Puis, est arrivé ce moment inoubliable tant attendu. La première fois où mon père m’a amené voir un match des Expos au Stade olympique. Je m’en rappelle comme si c’était hier.  Felipe Alou, son fils Moisés et toute l'équipe sur ce terrain synthétique d’un vert unique que je voyais à la télé depuis tant d’années se transformaient en une réalité qui avait pour moi l’apparence d’un rêve. C’était en 1992 et j’avais à peine 11 ans.

Moises Alou, Marquis Grissom et Larry Walker

Merci à mon père de m'avoir inscrit au baseball lorsque j’avais 10 ans, amené plusieurs fois au Stade olympique, mais surtout, d'avoir pris le temps, à maintes reprises, de sortir dehors et de venir se lancer la balle avec son fils aîné. Ce sont des moments inoubliables qui ont cimenté mon amour pour ce sport en apparence si simple et ludique, mais à la fois si difficile et technique.

C’est une discipline très différente, si on le compare à notre sport national canadien, le hockey. Aux États-Unis, le baseball est surnommé passe-temps national. C’est un sport demandant agilité, vitesse, précision, mais ironiquement, se déroule à un rythme plutôt lent. Il nous offre de nombreuses pauses pendant l’action qui laissent place à l’analyse et à la discussion. Pour les yeux entraînés et les réels fervents, ces pauses nous permettent de spéculer ou de penser à ce que nous ferions si nous étions le gérant de l’une ou l’autre des équipes.

Crédit photo: whqr.org

Cependant, ce rythme devient souvent un aspect rebutant pour ceux qui ne connaissent pas le sport ou qui y sont exposés pour la première fois. Dans les 150 dernières années, la société est passée par une révolution industrielle et technologique, tandis que le baseball a subi très peu de changements. C’est un sport pratiquement hors de son temps, car il demande une attention prolongée de la part du spectateur, et il n’est pas encadré dans un laps de temps prédéfini. Dans une société où tout va de plus en plus vite, le baseball pourrait être qualifié d’anachronisme.

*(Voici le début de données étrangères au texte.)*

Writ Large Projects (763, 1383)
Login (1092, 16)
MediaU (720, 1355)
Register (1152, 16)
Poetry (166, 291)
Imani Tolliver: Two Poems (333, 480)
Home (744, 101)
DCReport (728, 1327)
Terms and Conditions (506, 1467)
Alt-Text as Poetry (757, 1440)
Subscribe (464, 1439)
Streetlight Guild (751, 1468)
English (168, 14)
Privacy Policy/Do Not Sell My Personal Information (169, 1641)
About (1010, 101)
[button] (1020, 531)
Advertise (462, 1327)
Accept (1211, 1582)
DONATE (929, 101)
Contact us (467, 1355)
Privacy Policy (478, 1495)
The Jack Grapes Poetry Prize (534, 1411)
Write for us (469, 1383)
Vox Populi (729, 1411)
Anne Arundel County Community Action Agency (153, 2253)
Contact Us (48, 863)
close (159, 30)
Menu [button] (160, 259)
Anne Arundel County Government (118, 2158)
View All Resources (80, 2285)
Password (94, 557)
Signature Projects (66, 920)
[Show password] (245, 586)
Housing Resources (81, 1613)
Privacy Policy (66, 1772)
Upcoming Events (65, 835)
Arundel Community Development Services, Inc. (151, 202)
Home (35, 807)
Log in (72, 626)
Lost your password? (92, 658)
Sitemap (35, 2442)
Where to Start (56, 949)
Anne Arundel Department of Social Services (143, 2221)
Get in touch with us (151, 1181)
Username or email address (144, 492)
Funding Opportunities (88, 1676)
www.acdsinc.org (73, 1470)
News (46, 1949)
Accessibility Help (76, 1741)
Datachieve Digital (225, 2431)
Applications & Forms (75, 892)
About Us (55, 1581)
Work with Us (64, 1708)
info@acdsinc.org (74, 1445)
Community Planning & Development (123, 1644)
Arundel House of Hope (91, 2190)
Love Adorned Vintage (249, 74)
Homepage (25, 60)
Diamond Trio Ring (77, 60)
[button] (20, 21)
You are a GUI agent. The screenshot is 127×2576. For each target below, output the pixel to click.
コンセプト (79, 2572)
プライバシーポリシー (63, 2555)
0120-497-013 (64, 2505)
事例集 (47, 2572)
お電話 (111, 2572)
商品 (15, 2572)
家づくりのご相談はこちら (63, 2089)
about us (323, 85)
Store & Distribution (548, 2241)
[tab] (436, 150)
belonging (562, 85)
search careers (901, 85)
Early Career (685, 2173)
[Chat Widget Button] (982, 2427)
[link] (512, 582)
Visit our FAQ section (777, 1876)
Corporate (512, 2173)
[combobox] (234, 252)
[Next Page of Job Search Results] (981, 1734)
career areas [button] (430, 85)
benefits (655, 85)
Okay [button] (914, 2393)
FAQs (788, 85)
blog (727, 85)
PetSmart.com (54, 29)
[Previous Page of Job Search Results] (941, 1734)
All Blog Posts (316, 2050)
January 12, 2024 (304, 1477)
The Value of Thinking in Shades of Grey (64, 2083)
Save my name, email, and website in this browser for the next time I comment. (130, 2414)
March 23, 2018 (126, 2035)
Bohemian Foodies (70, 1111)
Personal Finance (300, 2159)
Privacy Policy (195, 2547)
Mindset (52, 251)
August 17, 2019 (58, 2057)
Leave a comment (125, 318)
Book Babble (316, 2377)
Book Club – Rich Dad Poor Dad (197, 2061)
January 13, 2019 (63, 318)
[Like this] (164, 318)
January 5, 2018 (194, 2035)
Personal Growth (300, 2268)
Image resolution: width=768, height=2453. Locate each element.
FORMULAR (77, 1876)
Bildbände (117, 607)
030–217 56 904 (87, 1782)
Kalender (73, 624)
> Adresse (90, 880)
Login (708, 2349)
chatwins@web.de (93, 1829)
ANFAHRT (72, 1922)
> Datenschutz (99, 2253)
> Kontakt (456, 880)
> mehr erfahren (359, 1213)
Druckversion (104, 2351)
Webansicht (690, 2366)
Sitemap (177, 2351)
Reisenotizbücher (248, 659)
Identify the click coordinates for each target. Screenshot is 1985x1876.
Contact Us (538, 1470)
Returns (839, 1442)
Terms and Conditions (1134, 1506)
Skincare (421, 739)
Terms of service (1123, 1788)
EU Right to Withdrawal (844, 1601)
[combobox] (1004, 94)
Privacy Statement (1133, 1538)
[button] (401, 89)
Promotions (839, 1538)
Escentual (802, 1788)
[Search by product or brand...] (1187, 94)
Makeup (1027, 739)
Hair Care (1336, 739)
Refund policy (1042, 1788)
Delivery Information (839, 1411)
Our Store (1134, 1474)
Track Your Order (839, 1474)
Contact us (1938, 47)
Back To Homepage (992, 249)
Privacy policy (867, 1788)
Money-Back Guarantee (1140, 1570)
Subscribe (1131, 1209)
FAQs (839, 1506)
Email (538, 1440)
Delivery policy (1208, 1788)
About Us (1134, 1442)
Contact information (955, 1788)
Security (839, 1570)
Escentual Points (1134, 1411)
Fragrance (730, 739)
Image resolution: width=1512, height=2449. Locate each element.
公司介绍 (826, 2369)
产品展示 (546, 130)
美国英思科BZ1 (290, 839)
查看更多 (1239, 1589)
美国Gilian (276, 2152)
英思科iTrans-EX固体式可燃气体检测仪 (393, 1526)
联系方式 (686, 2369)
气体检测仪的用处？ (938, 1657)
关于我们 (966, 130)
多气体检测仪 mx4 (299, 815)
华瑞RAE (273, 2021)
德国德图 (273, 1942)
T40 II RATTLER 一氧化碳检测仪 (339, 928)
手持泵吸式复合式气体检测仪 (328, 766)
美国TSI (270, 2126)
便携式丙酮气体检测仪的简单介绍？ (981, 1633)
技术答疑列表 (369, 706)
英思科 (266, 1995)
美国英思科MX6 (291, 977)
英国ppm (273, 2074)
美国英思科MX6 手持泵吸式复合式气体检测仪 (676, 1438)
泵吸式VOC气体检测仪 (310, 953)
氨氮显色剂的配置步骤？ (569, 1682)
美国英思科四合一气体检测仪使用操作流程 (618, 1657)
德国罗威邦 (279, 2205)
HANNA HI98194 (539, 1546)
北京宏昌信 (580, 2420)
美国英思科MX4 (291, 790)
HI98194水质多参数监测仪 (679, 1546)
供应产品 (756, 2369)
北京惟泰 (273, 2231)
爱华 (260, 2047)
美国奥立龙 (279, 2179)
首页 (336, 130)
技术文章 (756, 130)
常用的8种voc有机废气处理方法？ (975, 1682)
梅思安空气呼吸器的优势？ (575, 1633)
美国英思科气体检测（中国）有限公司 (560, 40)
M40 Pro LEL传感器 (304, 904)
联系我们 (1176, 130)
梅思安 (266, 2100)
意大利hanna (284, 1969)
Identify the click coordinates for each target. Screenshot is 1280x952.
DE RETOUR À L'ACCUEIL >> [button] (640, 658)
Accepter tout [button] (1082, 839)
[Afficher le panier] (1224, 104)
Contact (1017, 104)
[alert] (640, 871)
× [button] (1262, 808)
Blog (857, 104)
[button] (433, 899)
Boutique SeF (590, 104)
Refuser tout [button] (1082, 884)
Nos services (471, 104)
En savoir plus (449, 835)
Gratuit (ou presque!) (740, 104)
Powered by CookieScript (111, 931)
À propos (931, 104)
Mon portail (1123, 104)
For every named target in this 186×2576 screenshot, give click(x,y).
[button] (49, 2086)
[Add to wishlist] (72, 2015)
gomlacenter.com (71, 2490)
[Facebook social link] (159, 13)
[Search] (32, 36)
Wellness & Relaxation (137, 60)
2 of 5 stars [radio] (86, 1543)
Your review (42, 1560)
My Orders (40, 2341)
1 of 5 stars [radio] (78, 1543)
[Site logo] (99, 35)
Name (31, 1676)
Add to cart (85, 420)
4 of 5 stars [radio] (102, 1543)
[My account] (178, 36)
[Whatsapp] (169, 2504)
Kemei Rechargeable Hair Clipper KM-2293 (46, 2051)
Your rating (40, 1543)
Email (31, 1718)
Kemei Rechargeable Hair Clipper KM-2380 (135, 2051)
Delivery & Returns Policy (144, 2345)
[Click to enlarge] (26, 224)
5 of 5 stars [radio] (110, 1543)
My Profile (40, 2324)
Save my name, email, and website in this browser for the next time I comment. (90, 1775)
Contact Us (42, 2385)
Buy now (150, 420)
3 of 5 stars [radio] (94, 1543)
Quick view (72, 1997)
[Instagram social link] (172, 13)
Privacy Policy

En revanche, il a le pouvoir de faire oublier à une société les plus grandes tragédies. Nous n’avons qu’à penser à la Série mondiale de 2001 disputée, malgré tout, après les événements tragiques du World Trade Center.  Les New Yorkais  s’étaient rangés derrière leurs Yankees, qui se sont malheureusement inclinés en 7 matchs contre les Diamondbacks. Même chose lors de la Deuxième Guerre mondiale. Les autorités des deux grandes Ligues avaient décidé de poursuivre leurs activités pour offrir une distraction à la population. Il y a même eu la création de plusieurs Ligues féminines, durant cette période, pour répondre à la grande demande de divertissement de la population.

À travers son histoire, le baseball est devenu pour bien des gens bien plus qu’un simple jeu. Vous l’aurez aisément deviné, je suis depuis ma tendre enfance, amoureux de ce sport souvent jugé sévèrement par ceux qui ne le connaissent pas. Il nécessite évidemment une plus grande patience que la majorité des sports à la gratification instantanée. Cependant, si vous lui donnez un peu de vous et de votre passion, ce magnifique sport vous le rendra au centuple.